Again It has been @ 2 - 2 1/2 years.

Sorry this is so VAgue. Maybe someone will fill inthe blanks for us.


----------



## Paradox (Nov 9, 2006)

I purchased behlen kennel pannels (http://www.behlencountry.com/dogs/magnum/panels/) from our local farm supply store last spring. Not only were they less expensive than the Priefert panels but the are also made with a heavier gauge wire and a middle vertical support post. So far I am very pleased with them.
Wayn


----------



## Greg Seddon (Jan 7, 2005)

Here are two kennel run company’s I would take a look at. 

*Options Plus *
http://www.optionsplus.com/index.htm

*Mason Company*
http://www.masonco.com/


----------



## DKR (May 9, 2003)

You might also check into Priefert Kennels they make a great kennel and you can get them at most farm supply stores in the City. I think Tractor Supply and Orshlen (sp?) carry them.


----------



## Brad B (Apr 29, 2004)

I have Priefert and love them.


----------



## Guest (Dec 27, 2006)

Thanks for everyone's help with this. I called a few places and checked some websites based on the advice. I found the Behlen Magnum Kennel to be the best value and Tractor Supply carries Behlen. The Behlen has the heaviest gage steel at 6 and the tubing is 18 gage. Tractor Supply said they can special order the 5x10X6 and they quoted a price of $448 and some change. Looks like a great deal for what I am needing.

Thanks again!!


----------



## Norm 66 (Mar 25, 2005)

We love our Priefert. It's going on 2 years and still looks brand new .


----------



## Guest (Jan 2, 2007)

Yup... we went with the Behlen Magnum's too, and they're great pannels!


----------



## WRL (Jan 4, 2003)

I've had my priefert kennels less than a year and the welds are starting to pop on them.

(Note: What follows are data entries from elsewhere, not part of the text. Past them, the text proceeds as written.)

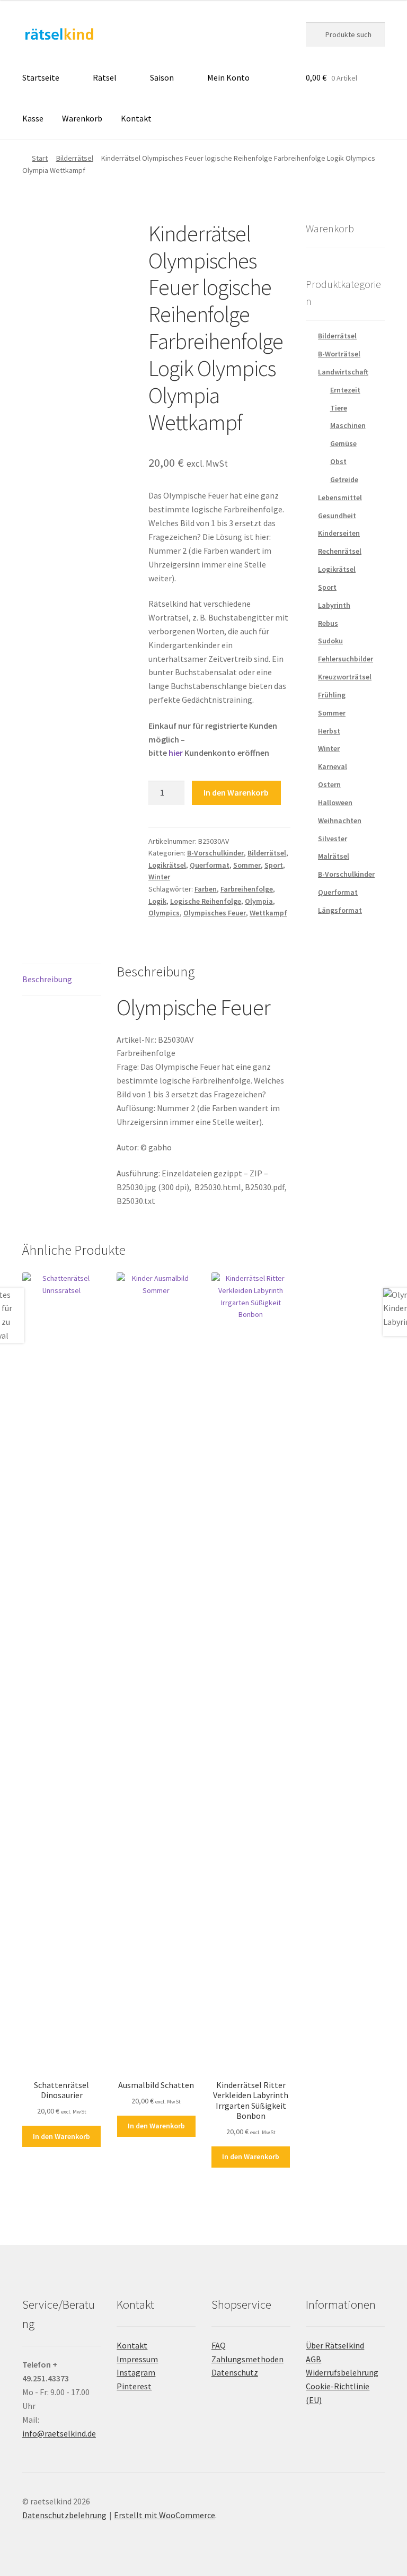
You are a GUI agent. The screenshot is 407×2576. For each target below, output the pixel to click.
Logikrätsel (167, 865)
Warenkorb (82, 118)
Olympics (164, 913)
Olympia (259, 901)
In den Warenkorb (236, 792)
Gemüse (343, 443)
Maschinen (348, 425)
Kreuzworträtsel (344, 677)
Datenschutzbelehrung (64, 2515)
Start (40, 158)
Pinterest (134, 2386)
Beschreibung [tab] (47, 979)
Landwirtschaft (343, 372)
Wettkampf (268, 913)
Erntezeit (345, 390)
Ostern (329, 784)
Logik (157, 901)
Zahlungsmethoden (247, 2359)
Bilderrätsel (74, 158)
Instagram (136, 2372)
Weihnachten (339, 820)
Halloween (335, 802)
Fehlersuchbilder (345, 658)
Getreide (344, 479)
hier (176, 752)
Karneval (332, 766)
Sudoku (330, 640)
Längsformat (340, 910)
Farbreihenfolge (246, 889)
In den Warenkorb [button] (61, 2136)
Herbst (329, 731)
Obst (338, 461)
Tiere (338, 408)
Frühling (332, 695)
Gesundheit (337, 515)
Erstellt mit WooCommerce (164, 2515)
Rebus (328, 623)
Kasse (32, 118)
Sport (273, 865)
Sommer (247, 865)
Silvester (332, 838)
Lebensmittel (340, 497)
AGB (313, 2359)
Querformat (209, 865)
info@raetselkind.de (59, 2433)
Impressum (137, 2359)
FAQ (218, 2345)
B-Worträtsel (339, 354)
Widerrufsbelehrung (342, 2372)
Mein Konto (228, 77)
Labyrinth (334, 605)
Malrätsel (333, 856)
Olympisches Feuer (214, 913)
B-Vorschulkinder (215, 853)
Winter (159, 876)
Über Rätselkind (335, 2345)
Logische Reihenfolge (205, 901)
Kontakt (136, 118)
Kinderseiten (339, 533)
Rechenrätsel (339, 551)
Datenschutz (234, 2372)
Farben (205, 889)
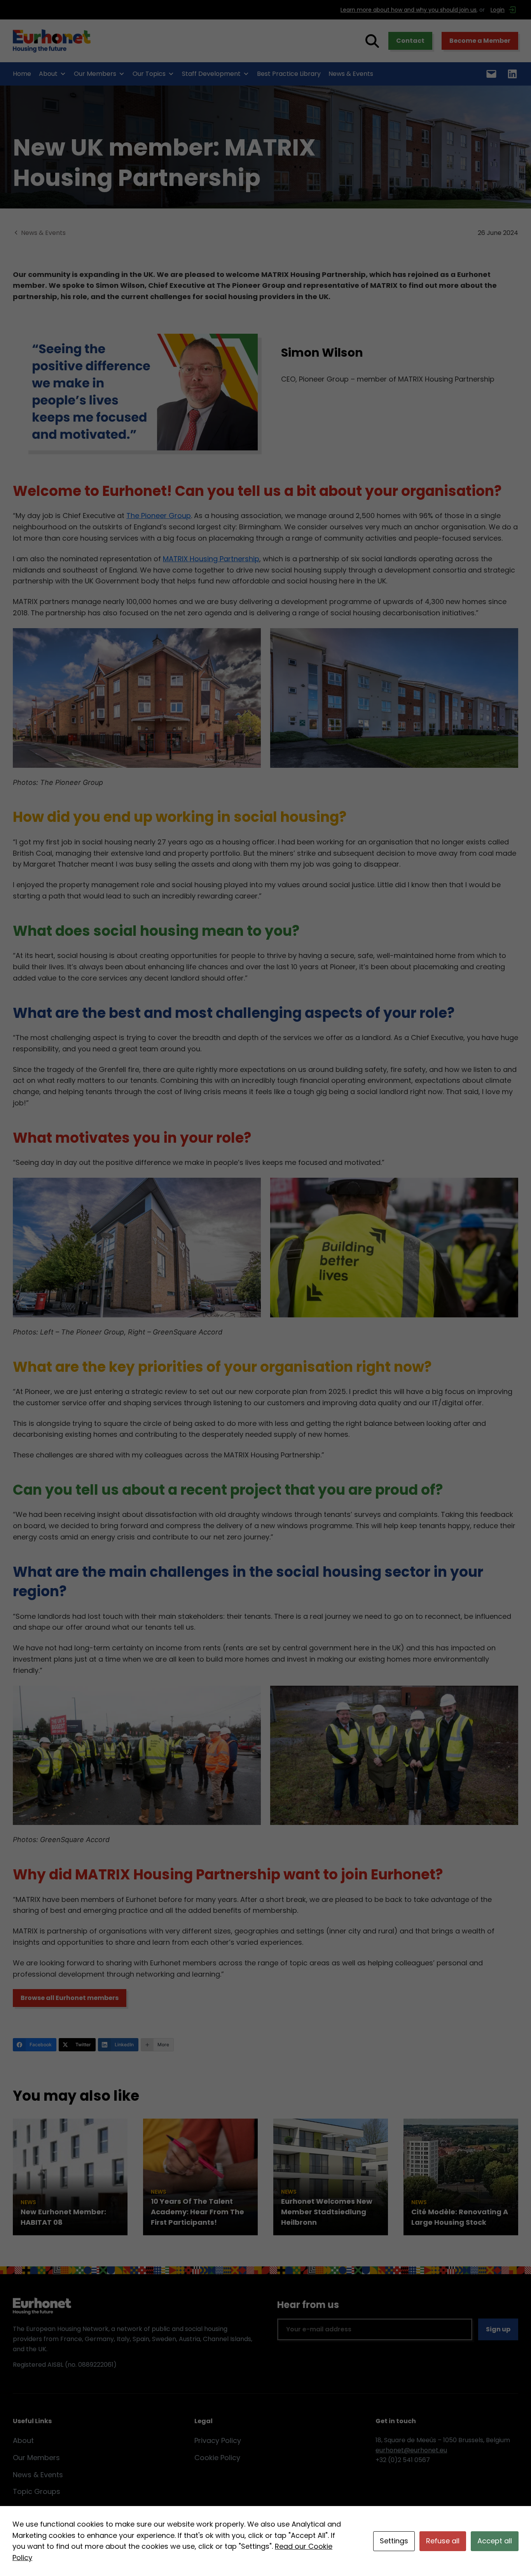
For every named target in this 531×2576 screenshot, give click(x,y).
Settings (394, 2541)
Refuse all (442, 2541)
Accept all (494, 2541)
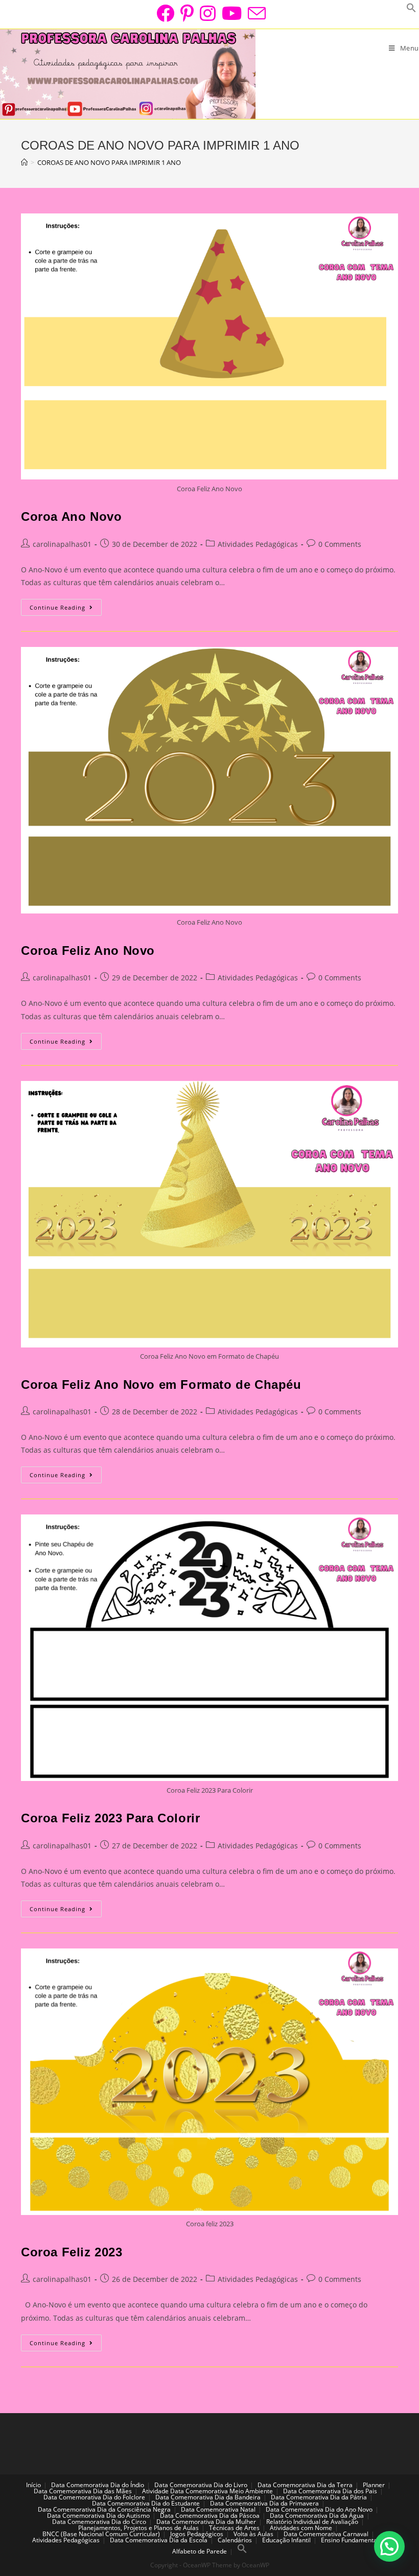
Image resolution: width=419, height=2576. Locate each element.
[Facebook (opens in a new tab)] (165, 13)
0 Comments (339, 544)
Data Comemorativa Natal (218, 2509)
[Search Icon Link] (242, 2551)
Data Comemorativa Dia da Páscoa (210, 2515)
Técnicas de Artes (234, 2527)
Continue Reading (66, 609)
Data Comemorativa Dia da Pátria (319, 2497)
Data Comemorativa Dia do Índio (97, 2485)
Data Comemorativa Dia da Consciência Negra (104, 2509)
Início (33, 2485)
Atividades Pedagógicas (258, 544)
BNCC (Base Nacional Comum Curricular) (101, 2534)
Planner (374, 2485)
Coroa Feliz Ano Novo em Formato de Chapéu (161, 1384)
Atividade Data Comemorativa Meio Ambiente (207, 2491)
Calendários (235, 2540)
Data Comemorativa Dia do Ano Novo (319, 2509)
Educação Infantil (286, 2540)
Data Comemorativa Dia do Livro (200, 2485)
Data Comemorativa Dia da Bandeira (208, 2497)
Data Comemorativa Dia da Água (317, 2515)
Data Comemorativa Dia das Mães (83, 2491)
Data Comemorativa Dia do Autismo (98, 2515)
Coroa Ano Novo (71, 516)
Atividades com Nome (301, 2527)
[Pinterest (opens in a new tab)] (187, 13)
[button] (389, 2546)
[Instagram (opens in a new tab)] (208, 13)
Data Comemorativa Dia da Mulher (206, 2521)
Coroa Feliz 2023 (72, 2252)
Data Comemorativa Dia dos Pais (330, 2491)
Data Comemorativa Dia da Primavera (264, 2503)
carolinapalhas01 (62, 544)
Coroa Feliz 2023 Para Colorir (110, 1818)
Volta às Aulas (253, 2534)
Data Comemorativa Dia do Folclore (94, 2497)
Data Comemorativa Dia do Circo (99, 2521)
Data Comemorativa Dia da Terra (305, 2485)
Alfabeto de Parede (199, 2551)
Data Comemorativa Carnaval (326, 2534)
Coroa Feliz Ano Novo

I've got some Elite Kennels made by Tartar Gate Company and the latching mechanism is terrible. It doesn't hold up and recently a dog got out of a run and got hit by a car.

The latching mechanism looks similar to the ones on the Behlen kennels from the pictures posted.

I also have some of the AKC kennels and the welds have started to pop on those too. I've had them less than a month. Plus the doors and the latches have issues.

WRL


----------



## Polock (Jan 6, 2003)

Mason Kennels..................without a doubt!

Had mine (10 runs) 20+ years and they're still like new, no rust or malfunctions.....................I have the galvinized isolation panels between the runs to control cross contamination............. and did a 1 inch weave on the gates plus 1 1/2 inch above the panels................wouldn't do it any other way...................and I wouldn't buy any other product............... :wink:


----------